Since miR-17~92 expression is increased in primary CML cells, we investigated the role of the miR-17~92 polycistron in BCR-ABL positive ALL in a further project. For this purpose, we examined miR-17~92 expression in primary BCR-ABL-positive and BCR-ABL-negative lymphoid ALL cells, as well as in primary normal CD34+ cells using miR-qRT-PCR. Surprisingly, (i) miR~17-92 expression was found to be decreased in B-lineage ALL cells, in contrast to BCR-ABL positive myeloid cells (Scherr et al., 2014) and (ii) overexpression of miR-17~92 in ALL cells regulates apoptosis in a BCR-ABL-dependent manner.
To identify miR-17~92-regulated target genes, we performed SILAC/LC-MS (Stable Isotope Labeling of Amino acids in Culture / Liquid Chromatography and Mass Spectroscopy) experiments with lymphoid TonB cells stably expressing the miR~17-19b polycistron in collaboration with Prof. A. Pich (Dept. of Institute of Toxicology, MHH). We were able to identify several candidate genes that play a role in the apoptosis pathway, including Bcl2. In both murine and human cells, we confirmed Bcl2 as a direct target of miR-17~92. Furthermore, knock-down of Bcl2 using Bcl2-specific RNAi showed a BCR-ABL-dependent induction of apoptosis. In addition, we could show that BCR-ABL positive ALL cells respond more sensitively to pharmacologic BCL2 inhibition with ABT-737 than BCR-ABL negative ALL cells.
To investigate the effects of BCL2 inhibition in clinically relevant models, primary BCR-ABL positive ALL cells were lentivirally transduced with a vector expressing luciferase and transplanted into NSG mice. After successful growth of leukemia cells, mice were treated with the BCL2 inhibitor ABT-737 or control (DMSO). Treatment with ABT-737 resulted in a highly efficient reduction of luciferase-expressing leukemia cells. In addition, animal survival was significantly prolonged by ABT-737 treatment indicating that inhibition of BCL2 serves a potential treatment strategy for BCR-ABL-positive ALL in vivo.

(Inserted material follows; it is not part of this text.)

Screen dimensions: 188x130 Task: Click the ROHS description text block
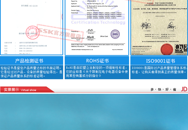97,72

In myeloid cells, we demonstrated that overexpression of miR-125b can block G-CSF-induced differentiation in murine 32D cells in vitro. In vivo, however, transplantation of murine miR-125b-overexpressing bone marrow cells led to an increased growth of myeloid cells in the bone marrow after about 8 weeks. Using bioinformatic and experimental analyses, we were able to identify STAT3, c-Jun and JUND as miR-125b-regulated target genes in myeloid cells for the first time and confirm BAK1 as a target gene (Surdziel et al., 2011).